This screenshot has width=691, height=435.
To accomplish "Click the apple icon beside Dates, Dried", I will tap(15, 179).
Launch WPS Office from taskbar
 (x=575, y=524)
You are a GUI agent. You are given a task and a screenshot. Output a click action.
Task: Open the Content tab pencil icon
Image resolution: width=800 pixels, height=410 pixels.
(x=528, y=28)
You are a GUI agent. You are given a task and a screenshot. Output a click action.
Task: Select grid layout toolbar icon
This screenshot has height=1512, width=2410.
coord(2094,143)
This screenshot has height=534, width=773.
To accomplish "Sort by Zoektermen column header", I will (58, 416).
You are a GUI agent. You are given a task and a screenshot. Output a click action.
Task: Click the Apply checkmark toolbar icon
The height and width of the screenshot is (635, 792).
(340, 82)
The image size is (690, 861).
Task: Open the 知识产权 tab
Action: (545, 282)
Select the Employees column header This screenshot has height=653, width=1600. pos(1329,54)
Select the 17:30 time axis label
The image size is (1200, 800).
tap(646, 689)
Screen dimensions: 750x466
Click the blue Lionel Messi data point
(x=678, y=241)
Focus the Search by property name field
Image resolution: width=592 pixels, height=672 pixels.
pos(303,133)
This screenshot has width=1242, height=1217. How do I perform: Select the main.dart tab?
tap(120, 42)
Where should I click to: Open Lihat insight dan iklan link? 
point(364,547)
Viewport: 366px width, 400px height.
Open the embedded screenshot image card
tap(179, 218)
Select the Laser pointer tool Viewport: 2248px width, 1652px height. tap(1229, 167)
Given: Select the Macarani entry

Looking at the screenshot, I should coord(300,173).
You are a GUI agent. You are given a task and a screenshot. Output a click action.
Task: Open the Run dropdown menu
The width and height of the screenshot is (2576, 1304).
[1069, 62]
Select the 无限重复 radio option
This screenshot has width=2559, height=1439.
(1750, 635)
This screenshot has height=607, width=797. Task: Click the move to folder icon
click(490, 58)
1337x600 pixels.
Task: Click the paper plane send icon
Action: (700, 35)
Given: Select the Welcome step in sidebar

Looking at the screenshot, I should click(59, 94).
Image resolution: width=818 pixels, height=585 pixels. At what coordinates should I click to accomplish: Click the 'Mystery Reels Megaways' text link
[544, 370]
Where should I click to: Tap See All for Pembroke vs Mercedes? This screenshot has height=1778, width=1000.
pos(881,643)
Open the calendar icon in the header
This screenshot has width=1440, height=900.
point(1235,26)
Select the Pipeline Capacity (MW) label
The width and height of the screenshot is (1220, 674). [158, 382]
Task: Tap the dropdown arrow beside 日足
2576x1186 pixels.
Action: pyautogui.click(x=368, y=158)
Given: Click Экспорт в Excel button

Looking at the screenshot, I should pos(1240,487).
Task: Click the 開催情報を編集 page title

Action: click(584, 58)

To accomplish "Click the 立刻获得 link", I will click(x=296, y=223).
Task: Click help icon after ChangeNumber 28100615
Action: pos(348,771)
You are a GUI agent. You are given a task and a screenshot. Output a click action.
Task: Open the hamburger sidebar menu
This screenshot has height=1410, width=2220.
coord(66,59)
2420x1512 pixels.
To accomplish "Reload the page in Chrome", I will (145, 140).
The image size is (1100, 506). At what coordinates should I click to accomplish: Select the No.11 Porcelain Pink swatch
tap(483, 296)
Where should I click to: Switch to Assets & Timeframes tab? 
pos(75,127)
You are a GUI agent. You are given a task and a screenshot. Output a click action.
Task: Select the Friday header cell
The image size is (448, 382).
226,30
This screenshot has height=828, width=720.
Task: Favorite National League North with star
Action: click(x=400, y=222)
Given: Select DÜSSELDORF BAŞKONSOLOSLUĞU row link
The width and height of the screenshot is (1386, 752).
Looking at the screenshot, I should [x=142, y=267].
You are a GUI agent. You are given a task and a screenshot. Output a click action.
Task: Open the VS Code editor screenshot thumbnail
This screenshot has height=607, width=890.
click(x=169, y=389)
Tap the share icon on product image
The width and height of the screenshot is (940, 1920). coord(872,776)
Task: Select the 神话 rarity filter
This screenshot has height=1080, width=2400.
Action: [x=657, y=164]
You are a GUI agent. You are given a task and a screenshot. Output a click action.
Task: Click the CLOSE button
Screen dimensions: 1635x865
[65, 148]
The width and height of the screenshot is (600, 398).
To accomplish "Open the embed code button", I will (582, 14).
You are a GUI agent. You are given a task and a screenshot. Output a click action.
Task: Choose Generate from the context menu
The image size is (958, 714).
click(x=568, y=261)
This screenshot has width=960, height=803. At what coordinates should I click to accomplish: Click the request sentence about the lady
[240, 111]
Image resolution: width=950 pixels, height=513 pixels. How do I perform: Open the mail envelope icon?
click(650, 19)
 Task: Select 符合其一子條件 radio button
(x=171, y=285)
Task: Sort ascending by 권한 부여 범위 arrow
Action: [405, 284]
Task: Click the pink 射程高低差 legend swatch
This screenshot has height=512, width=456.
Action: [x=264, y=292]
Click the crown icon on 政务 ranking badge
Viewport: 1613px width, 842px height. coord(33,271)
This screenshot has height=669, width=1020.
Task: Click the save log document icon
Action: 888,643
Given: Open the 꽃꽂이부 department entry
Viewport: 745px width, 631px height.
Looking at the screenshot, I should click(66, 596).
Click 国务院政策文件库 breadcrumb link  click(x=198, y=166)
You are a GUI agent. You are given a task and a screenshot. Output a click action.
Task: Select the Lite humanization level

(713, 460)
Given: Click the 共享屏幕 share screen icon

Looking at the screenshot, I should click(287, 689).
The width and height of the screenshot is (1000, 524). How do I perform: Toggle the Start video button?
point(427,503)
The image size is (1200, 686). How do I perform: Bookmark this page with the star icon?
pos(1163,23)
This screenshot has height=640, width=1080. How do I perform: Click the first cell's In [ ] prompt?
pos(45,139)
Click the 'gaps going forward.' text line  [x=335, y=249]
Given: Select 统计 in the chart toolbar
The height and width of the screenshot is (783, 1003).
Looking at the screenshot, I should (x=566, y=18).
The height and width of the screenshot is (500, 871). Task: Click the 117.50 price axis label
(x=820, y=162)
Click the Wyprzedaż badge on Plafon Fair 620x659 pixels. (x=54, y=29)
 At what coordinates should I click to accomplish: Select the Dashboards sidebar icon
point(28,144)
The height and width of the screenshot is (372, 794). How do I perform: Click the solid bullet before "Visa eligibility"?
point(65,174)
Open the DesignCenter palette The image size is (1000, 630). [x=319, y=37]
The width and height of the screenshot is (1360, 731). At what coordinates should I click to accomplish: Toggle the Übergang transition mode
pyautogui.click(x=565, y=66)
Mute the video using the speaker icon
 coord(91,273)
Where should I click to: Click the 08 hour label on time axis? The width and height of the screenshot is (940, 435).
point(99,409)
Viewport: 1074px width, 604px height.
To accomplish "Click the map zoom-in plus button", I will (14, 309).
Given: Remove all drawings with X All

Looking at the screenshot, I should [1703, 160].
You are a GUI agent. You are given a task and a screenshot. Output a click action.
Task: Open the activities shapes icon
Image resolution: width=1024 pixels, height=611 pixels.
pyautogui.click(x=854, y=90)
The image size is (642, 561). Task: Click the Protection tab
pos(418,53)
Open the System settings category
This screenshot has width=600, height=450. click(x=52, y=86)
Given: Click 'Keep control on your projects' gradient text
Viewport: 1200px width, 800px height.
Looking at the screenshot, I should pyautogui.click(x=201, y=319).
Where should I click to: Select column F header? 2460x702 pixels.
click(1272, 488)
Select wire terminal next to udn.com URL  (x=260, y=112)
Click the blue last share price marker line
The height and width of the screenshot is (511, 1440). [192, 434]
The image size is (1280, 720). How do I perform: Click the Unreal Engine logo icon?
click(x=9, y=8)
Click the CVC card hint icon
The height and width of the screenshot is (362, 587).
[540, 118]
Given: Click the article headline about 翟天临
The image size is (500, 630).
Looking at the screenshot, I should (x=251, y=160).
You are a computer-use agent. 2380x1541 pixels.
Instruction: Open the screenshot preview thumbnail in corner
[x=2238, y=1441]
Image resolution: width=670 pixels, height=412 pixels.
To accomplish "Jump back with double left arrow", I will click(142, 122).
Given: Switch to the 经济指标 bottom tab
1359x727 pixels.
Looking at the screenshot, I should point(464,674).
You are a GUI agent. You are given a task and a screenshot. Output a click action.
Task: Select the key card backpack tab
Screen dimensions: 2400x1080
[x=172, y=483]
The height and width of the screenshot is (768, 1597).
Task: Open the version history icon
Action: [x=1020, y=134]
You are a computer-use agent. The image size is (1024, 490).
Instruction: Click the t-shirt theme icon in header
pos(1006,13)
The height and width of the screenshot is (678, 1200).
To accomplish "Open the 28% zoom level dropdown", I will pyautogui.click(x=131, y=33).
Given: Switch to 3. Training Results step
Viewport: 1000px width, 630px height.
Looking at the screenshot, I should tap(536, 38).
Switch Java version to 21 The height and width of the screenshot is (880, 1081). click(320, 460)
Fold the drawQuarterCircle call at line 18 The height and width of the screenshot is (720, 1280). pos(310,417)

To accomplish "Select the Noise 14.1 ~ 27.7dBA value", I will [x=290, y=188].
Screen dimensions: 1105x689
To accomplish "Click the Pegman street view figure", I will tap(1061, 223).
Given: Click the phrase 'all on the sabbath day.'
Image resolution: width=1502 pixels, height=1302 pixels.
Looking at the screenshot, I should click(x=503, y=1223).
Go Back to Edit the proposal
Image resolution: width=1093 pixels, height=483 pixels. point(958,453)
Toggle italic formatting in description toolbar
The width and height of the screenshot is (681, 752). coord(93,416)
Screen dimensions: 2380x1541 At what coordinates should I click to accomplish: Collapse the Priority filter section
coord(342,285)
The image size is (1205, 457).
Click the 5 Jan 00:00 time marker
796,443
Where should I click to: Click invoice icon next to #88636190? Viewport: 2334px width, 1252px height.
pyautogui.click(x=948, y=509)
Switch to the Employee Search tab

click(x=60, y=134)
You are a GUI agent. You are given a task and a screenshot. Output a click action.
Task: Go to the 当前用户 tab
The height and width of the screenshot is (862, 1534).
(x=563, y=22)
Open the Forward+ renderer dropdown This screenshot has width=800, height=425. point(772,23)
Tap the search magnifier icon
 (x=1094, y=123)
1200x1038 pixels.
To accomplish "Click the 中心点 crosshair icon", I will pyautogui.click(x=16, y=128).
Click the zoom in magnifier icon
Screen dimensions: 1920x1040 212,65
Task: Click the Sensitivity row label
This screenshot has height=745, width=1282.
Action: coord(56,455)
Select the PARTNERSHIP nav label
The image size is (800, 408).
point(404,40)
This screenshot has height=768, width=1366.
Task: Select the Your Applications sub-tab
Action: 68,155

_What is being asked_:
From the material above, pick out every line that contains the word "Where".

_Written answer_:
Where should I click to: Open Lihat insight dan iklan link? 
Where should I click to: Tap See All for Pembroke vs Mercedes? This screenshot has height=1778, width=1000.
Where should I click to: Switch to Assets & Timeframes tab? 
Where should I click to: Click the 08 hour label on time axis? The width and height of the screenshot is (940, 435).
Where should I click to: Select column F header? 2460x702 pixels.
Where should I click to: Click invoice icon next to #88636190? Viewport: 2334px width, 1252px height.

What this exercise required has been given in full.